DELLA SERIE…” PREVENIRE E’ MEGLIO CHE CURARE…”…LA PROPRIOCEZIONE

Come sicuramente a molti di voi, purtroppo,  in questi anni mi è capitato spesso di dover interrompere la mia preparazione a causa di quei piccoli problemi fisici riscontrati in allenamento o in gara…contratture,infiammazioni tendinee ecc… Tutte le volte  che succedeva mi riproponevo di soffermarmi maggiormente su quelle fasi della preparazione atletica che mi avrebbero aiutato a scongiurarli …ma…testa dura…spesso e volentieri la voglia del “solo correre” mi portava a tralasciarli…

Nei prossimi giorni pertanto presenteremo una serie di articoli dedicati ad alcuni aspetti della preparazione del runner esperto ed “alle prime armi” che spesso e volentieri vengono trascurati nell’impostazione di una corretta preparazione atletica…

LA PROPRIOCEZIONE

La propriocezione è la capacità di percepire e riconoscere la posizione del proprio corpo nello spazio e lo stato di contrazione dei propri muscoli, anche senza il supporto della vista. La propriocezione assume un’importanza fondamentale nel complesso meccanismo di controllo del movimento in sintesi è la capacità del corpo di trasmettere il senso della posizione indipendentemente dalla vista.

Si capisce dunque che una migliore propriocettività è correlata alla prestazione durante la nostra corsa.

La propriocezione è da allenare su tutti i soggetti con la finalità di renderli sempre più padroni del proprio corpo e prevenire futuri traumi.
Gli attrezzi più comuni per allenarsi sono le tavolette Freeman, superfici instabili gommose, Bosu e così via, anche se il miglior attrezzo per la propriocettività è indubbiamente il pavimento.

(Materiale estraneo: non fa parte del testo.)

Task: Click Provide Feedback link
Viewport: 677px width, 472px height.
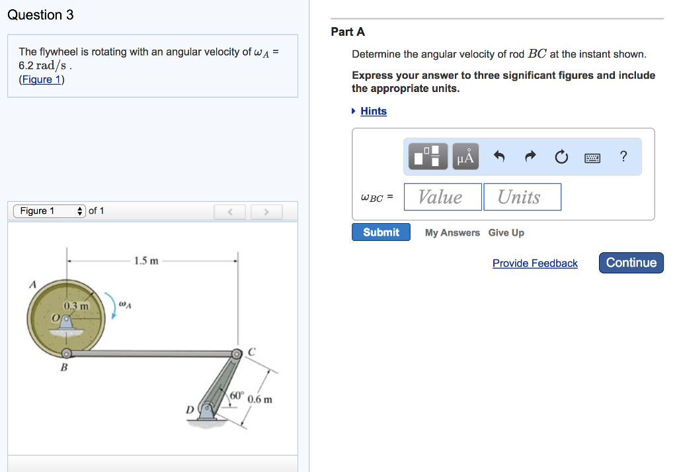Action: point(535,263)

Ed è con i piedi sul pavimento che si può effettuare l’esercizio di base, la cicogna: in piedi su una gamba sola bisogna mantenere l’equilibrio per 30 secondi ad occhi aperti. Poi, di nuovo si mantiene la stessa posizione stavolta con gli occhi chiusi.
Quando eliminiamo la vista, a cui spetta il 70% delle informazioni fornite al sistema nervoso centrale sulla posizione che stiamo assumendo, affidiamo ai sensori articolari e muscolari il compito di gestire movimento e gravità. In questo l’esercizio ad occhi chiusi è molto efficace.